Ballmer at Build: 'Rapid Release, Rapid Release'
Windows 8.1 is coming fast on the heels of Windows 8 -- for a Microsoft update, at least.
Microsoft released a preview of Windows 8.1 yesterday, a scant seven months after the release of Windows 8, with a final version of Windows 8.1 coming as a free upgrade from Windows 8 later this year.
Microsoft CEO Steve Ballmer, for one, wanted to make sure the 6,000 developers at Microsoft's Build show, and the 60,000 people watching Build online, took note of that speed.
"If there's not one other message that I reach you with in my opening remarks, it's about the transformation that we are going through as a company to move to an absolutely rapid-release cycle -- rapid release, rapid release," Ballmer said.

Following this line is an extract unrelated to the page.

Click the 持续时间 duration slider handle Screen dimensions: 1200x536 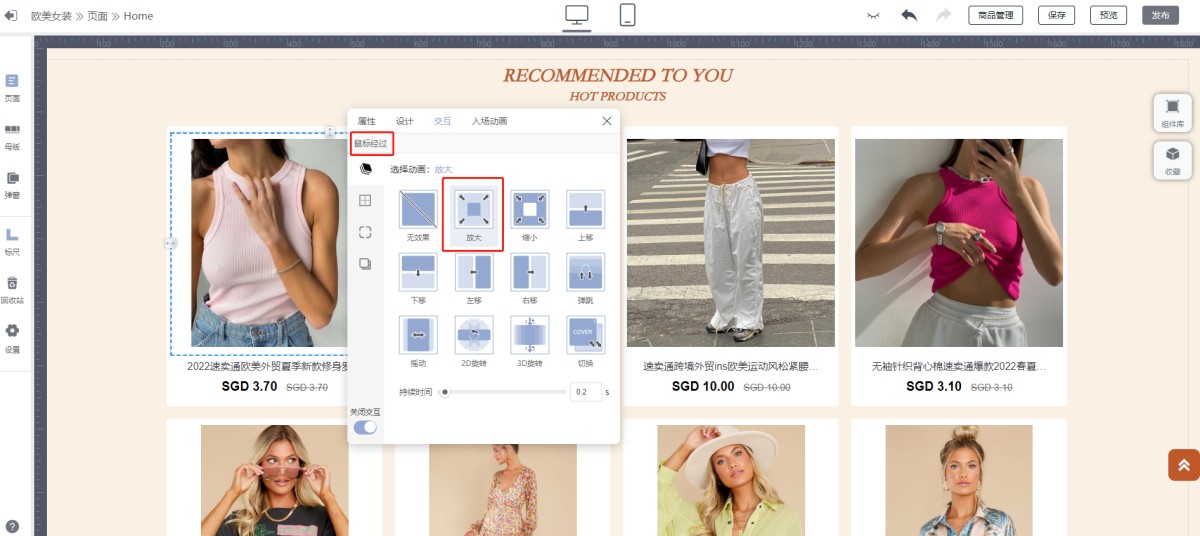tap(445, 392)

To be sure, Windows 8.1 is not a Windows-7-to-Windows-8-scale transition, or even a Windows-Vista-to-Windows-7-class update. Julie Larson-Green, corporate vice president of Windows Engineering, defined Windows 8.1 as a refinement that brings about 800 changes to the operating system. The changes, Larson-Green said, "address everything from performance, efficiency, to the look and feel and new features in the product. We designed 8.1 to feel natural [on] everything from the new mini small tablets up to large, powerful work stations." (Click here for more details on the changes in Windows 8.1.)
Even though it's not a lot of feature change on a Microsoft OS scale, it's a lot of updates for Microsoft to jam through an OS release process that used to last about three years.

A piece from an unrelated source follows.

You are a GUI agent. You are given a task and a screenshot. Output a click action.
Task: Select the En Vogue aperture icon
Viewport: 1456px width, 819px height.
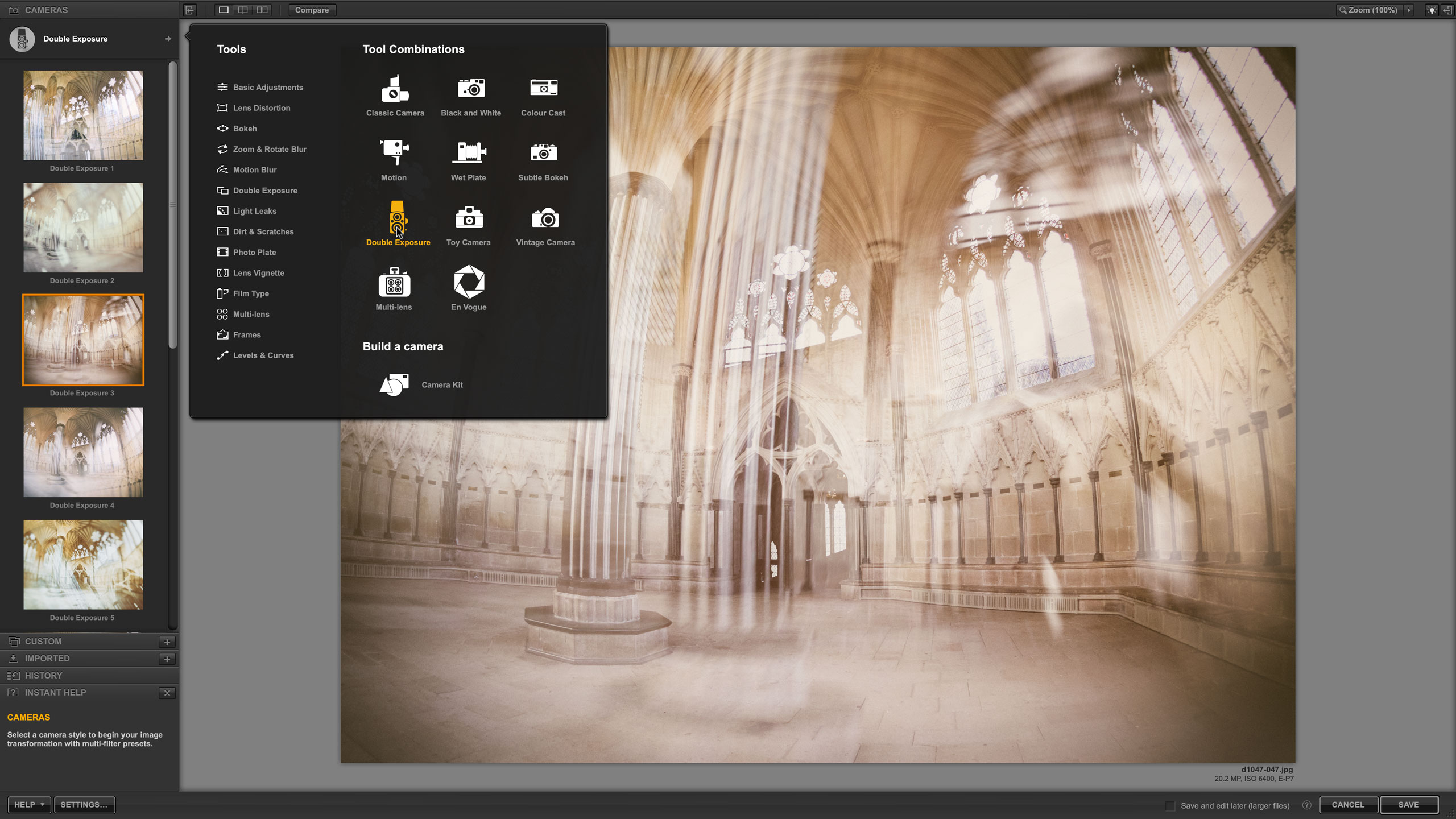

It's another example of the way Apple, and then Google, have shocked Microsoft into action. Just as the iPad's near-instant-on finally scared Microsoft and its OEM partners into really prioritizing that capability, the fast cycle of iterative feature releases Apple adopted with iOS is finding its way into the Windows release cycle.

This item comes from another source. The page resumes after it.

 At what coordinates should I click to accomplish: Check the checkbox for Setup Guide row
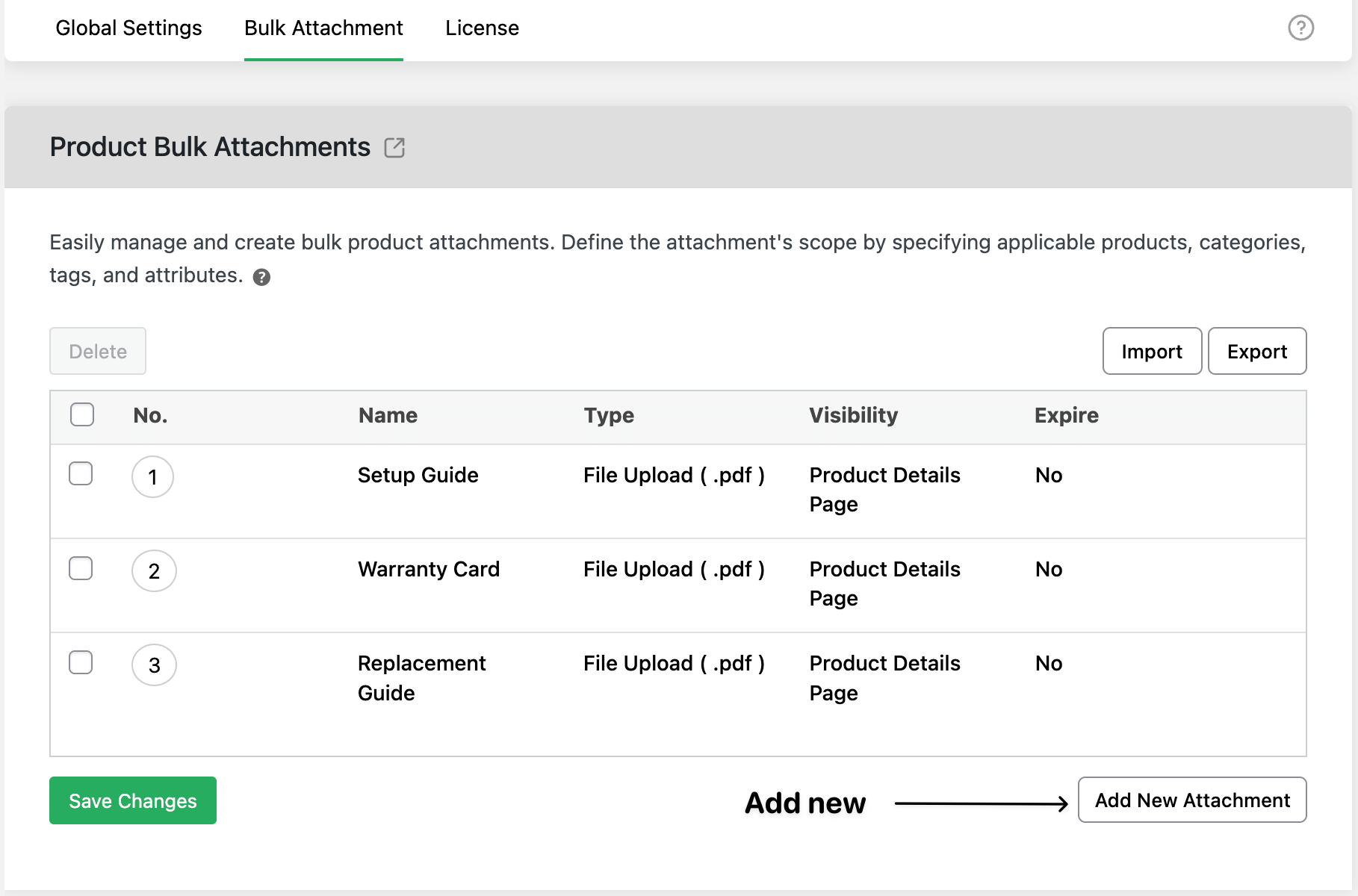coord(81,473)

Ballmer promised attendees that the release cycle was not a one-time thing, and used the opportunity to make sure Microsoft partners understood their role in the new cycle. "We're certainly going to show you Windows 8.1 today. But you can think of that, in a sense, as the new norm for everything we do," he said. "For Windows releases, in addition to what we're doing with devices through our partners, what we're doing with Azure and Office 365, rapid-release cadence is absolutely fundamental to what we're doing and, frankly, to the way we need to mobilize our ecosystem of hardware and software development partners."